Aerobic and strengthening exercises have been shown to be beneficial to people with Parkinson’s disease (PD) on the basis of highly structured, short-term, clinical protocols. This study extended previous research by investigating feasibility of an ongoing, community-based, group exercise program for people with PD on the basis of short-term (10 weeks) and long-term (14 months) data. Twenty people with PD (Hoehn and Yahr stages I to III) participated in at least one of four 10-week sessions. Classes were held twice weekly for 1 hour and included strength, flexibility, and balance and walking exercises. Evaluations were done 1.5 hours post medication intake 1 week prior to and 1 week after each session. Gait speed, 6-Minute Walk test (6MWT), “Timed Up and Go” test, and grip strength were used to assess physical function. Analysis of short-term results were based on 18 participants (2 dropped out prior to posttest), and long-term results were based on 8 participants who started in the first session continued through the 14-month period. Attendance rates were moderate to high (73% overall). No injuries were reported.

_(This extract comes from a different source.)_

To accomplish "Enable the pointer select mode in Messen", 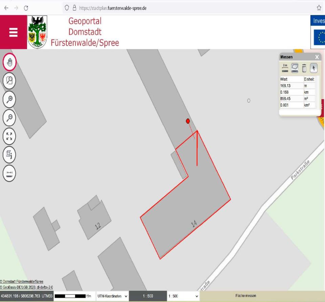I will tap(313, 68).
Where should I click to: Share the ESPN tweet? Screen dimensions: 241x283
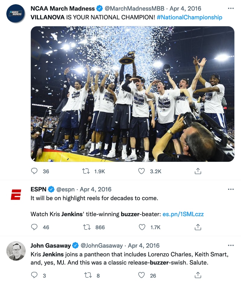(x=198, y=227)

Wilcoxon signed ranks tests based on each participant’s first 10-week session exhibited significant improvements in 6MWT, and grip strength. Long-term participants showed significant improvements in grip strength, and a trend toward improved 6MWT. Gait speed and Timed Up and Go test did not change significantly in the short or long terms.
This community-based group exercise program proved to be safe, feasible, and appeared to be effective. While some measures showed no improvement, there was no evidence of decline. This is an significant outcome for persons with progressive neurological disorders, and indicates that community-based group exercise is a promising option for people with PD.